Billy Talent Live
Ich, Don Quijote, der Schlangenbezwinger
21.06.2006, 20:00, Text:
Thomas Renz
13.06.06, Live Music Hall, Köln. Das Gefühl, das in mir hochsteigt, als ich die ausverkaufte Live Music Hall betrete, hat Carrie Heffernan aus King Of Queens einmal mit \"Das ist so eklig, fast als hätte man eine Taube im Bad\" in die passenden Worte gekleidet. Doch nur Sekundenbruchteile nach diesem unerfreulichen Gedanken schwitze ich genauso stark wie alle anderen, habe aber wenigstens soviel Anstand, mein T-Shirt anzubehalten. Und als ob da nicht schon genug Schweißperlen ein endloses Wettrennen auf meiner Stirn veranstalten würden, muss ich auch noch angsterfüllt erkennen, dass ich an diesem Abend eine Schlacht zu schlagen habe, die ich unmöglich gewinnen kann. Denn die vielköpfige, glitschige Schlange halbnackter Menschen, die sich in einer gehetzten Polonaise immer genau da vorbeischlängelt, wo ich hingedrückt werde, kennt weder Ende noch Erbarmen. Mein einziger, schwacher Trost ist zu diesem Zeitpunkt, dass auch mein Gegner etwas von meinem Schweiß abbekommt. Mit der Erkenntnis, dass mit einem Kampf gegen Windmühlen nicht unbedingt immer ein kühlender Lufthauch einhergeht, ergebe ich mich schließlich den feuchten Rempeleien und wende mich endlich der Band zu.

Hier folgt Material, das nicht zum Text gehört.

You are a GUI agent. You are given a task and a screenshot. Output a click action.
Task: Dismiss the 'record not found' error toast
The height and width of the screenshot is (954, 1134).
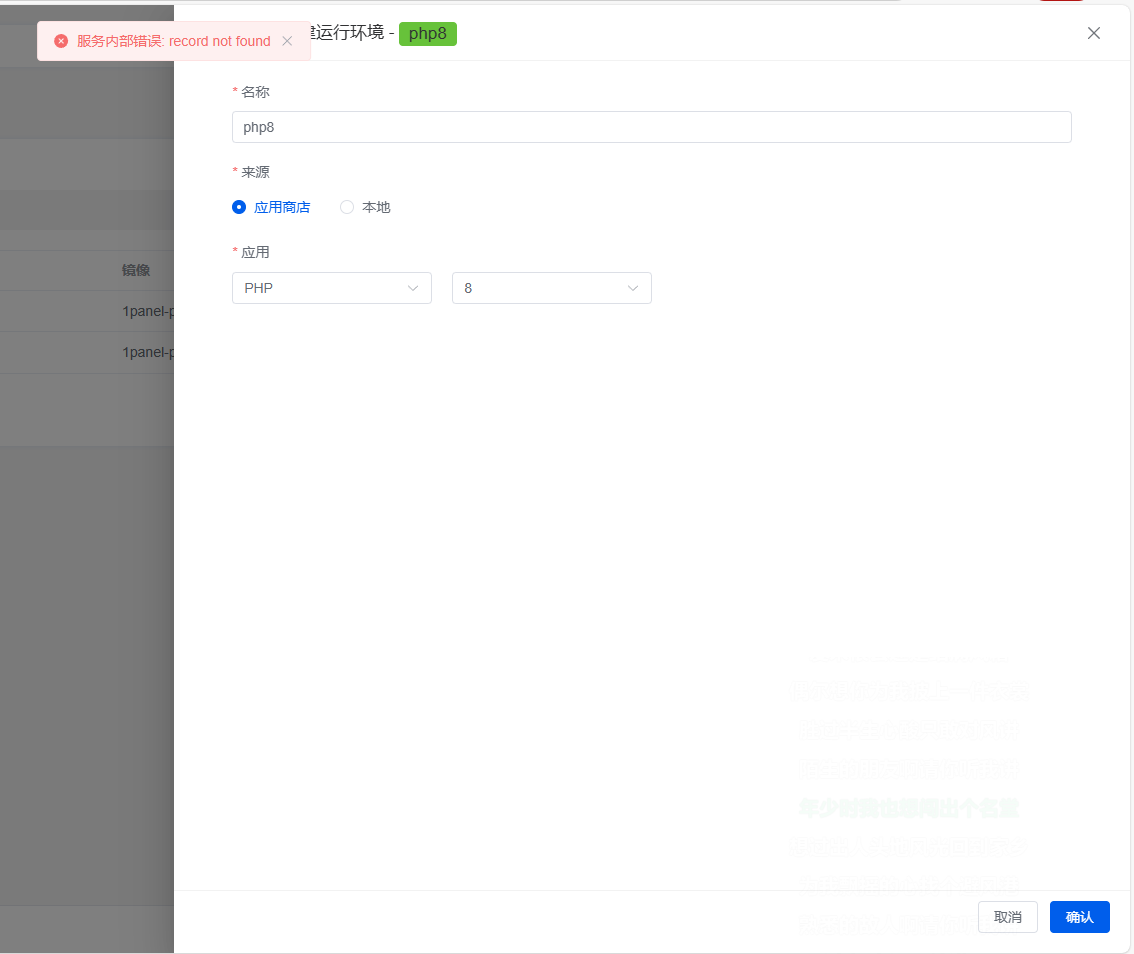click(x=287, y=41)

Zu diesem Zeitpunkt hat mein Körper leider bereits meine Sinnesorgane zugunsten der Atmung so weit heruntergefahren, dass meine Ohren nur noch Griesbrei wahrnehmen. Dabei hatte ich mir so gewünscht, dass zuallererst meine olfaktorische Wahrnehmung versagt und ich dieses Konzert nicht mehr riechen muss. Vergebens. Als mir dann auch noch meine Augen Streiche spielen und mir tatsächlich weismachen wollen, dass sich Sänger Benjamin Kowalewicz auf der Bühne gebärdet wie ein Wahnsinniger, anstatt sich der Luftfeuchtigkeit entsprechend an ein Sauerstoffgerät anzuschließen, wird mir klar, wie knapp ich an der Grenze zur Bewusstlosigkeit wandle. Ich muss schleunigst hier raus, will ich an der frischen Luft zusammenbrechen, so viel ist sicher. Doch wie nur diesem undurchdringbaren, feuchtheißen Dschungel aus gepackten Leibern entkommen? \"Die Schlange!\" durchfährt es mich. Irgendjemand hatte doch behauptet, sie dränge in Richtung der Toiletten und damit des rettenden Ausgangs. Bedeutet also ausgerechnet mein Feind die Freiheit? Mit letzter Kraft werfe ich mich zwischen die schiebenden Körper und werde sofort verschlungen. So sehr sich das Untier auch krümmt und windet, ich lasse mich nicht mehr abschütteln, denn ich spüre bereits die rettende Kühle der Nachtluft.
Als ich vor der Live Music Hall wieder zu mir komme, laufen Tränen über meine immer noch heißen Wangen. Ich lebe also noch. Aber ich habe auch unglaublich große Angst. Ganz vorsichtig horche ich in mich hinein - und atme nach kurzem Bangen erlöst auf. Die Schmetterlinge sind immer noch da. Auch ein solch verheerendes Date macht mir also die Beziehung zu Billy Talent nicht kaputt. Als ich daheim angekommen bin und mir die festgeklebten Kleider vom Leib schneide, setzt sich eine Taube auf den Fenstersims meines Badezimmers und gurrt glücklich.